This morning a pleasant-voiced lady from CBC TV called me and asked my opinion about the recent failure of a tailings impoundment in Hungary and its impact on towns, villages, and the Marcal river. I am not sure why she called me—maybe this blog and the opinions I express. She asked simple, direct questions and we hung up. A short while later, most breathlessly, she phoned again and asked if I would be prepared to be interviewed for a piece the CBC is running tonight on the topic. I told her that I am old and ugly and thus not a good TV candidate. She has the training, and she turned on the charm—who am I to resist the charms of a smart woman? So I walked down a few blocks to the CBC and there they interviewed me.
I suspect there will be a one-second clip of some incendiary statement I made. Look for it on the CBC website tomorrow.
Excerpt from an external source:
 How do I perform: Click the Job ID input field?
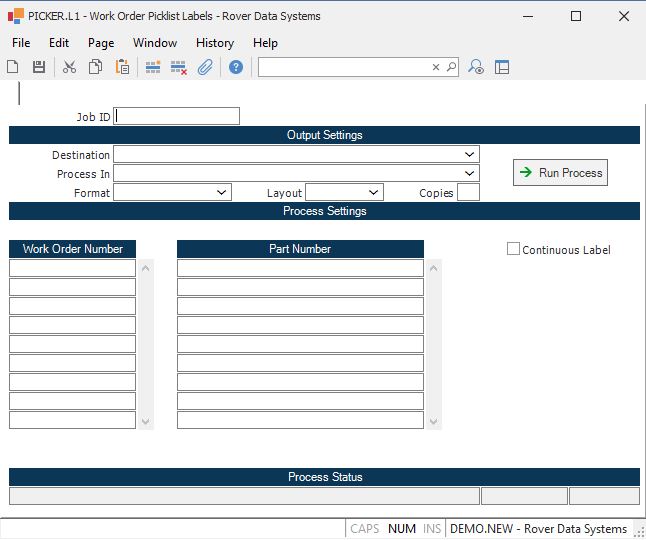tap(177, 116)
Meanwhile as I have friends in town, let me blog now about the interview, for I shall be otherwise occupied tomorrow.
I cannot recall the precise questions I was asked, nor can I recall my precise answers. Nevertheless, here follows more or less what I can recall.
Q: Could the same failure occur in Canada?
A: I am not aware of any impoundments in Canada that are like the one in Hungary that failed. However, failure of a tailings impoundment is an ever present possibility. Impoundments have failed in Canada; there could be failures in the future.
Q: What do we do different in Canada as compared to Hungary to prevent tailings impoundment failures?
A: In Canada we have reasonable regulations at the Provincial level and at the Federal level for uranium mill tailings. The Mining Association of Canada has published many fine guidance documents on the topic of tailings—and these constitute a good overarching approach. We have many fine consultants who have great experience and expertise in designing tailings dams. We have responsible mine operators. And many mines in Canada insist on regular independent peer review of their tailings facilities. Also we must recognize that this facility was uncomfortably close to houses and buildings. Most Canadian mines are more remote from human habitation–although not nature.
Q: Should we have more regulations to prevent a failure like this in Canada?
A: Good regulations are but a part of achieving tailings dam safety. Professional societies must act to disseminate the lessons we learn from such failures. We must constantly involve qualified professionals, experienced consultants, and independent peer review. In my opinion, ongoing engineering review is the most important part of a safe tailings dam. Keep in mind a tailings dam is always alive: constantly growing, being used, and expanded. A tailings dam is constantly responding to the forces of nature–which constantly change. For example groundwater flow changes; soil strengths adjust to the forces imposed on them; it rains and water is impounded on the facility. Regulations cannot keep up. Only regular observation, inspection, and intelligent evaluation of data is able to move fast enough to keep abreast of the ever-changing conditions at a tailings impoundment.
Q: Are Canadian regulators and inspectors active in keeping an eye on tailings dams?
A: It varies from province to province. In Alberta, the regulators, particularly ERCB, are vigilant, active, even proactive in keeping watch on the oil sands tailings facilities. But inspectors can only go by general guidelines and are generally not the most highly trained or experienced of people. Their involvement is no substitute for the involvement of independent professionals.
Q: What aspects of a tailings dam do you talk about with your clients?
A: Start with the foundation soils and rocks; then move to groundwater conditions; next address the perimeter dikes, berms and/or embankments; then worry about the tailings themselves and their geotechnical properties; finally think and calculate hard regarding the snow, the ice, and the precipitation.
Q: Why do you think the facility in Hungary failed?
A: We will have to await the final, formal findings. But from examination of the pictures, I would guess that the perpendicular side dikes moved away from each other as the forces of the tailings pushed them apart. The berm side slopes look very steep–too steep for conventional safety. Then there was probably weaker soil, high groundwater pressures, and maybe a pool too close to the edge. All the standard things that make tailings dams fail. Plus the impounded tailings were not filter pressed or dry stack; they were subject to liquefaction and obviously flowed out once the perimeter dike was breached. But these are only guesses for now.
PS. There are hundreds of pictures and comments on the web. Dave’s Landslide Blog is excellent.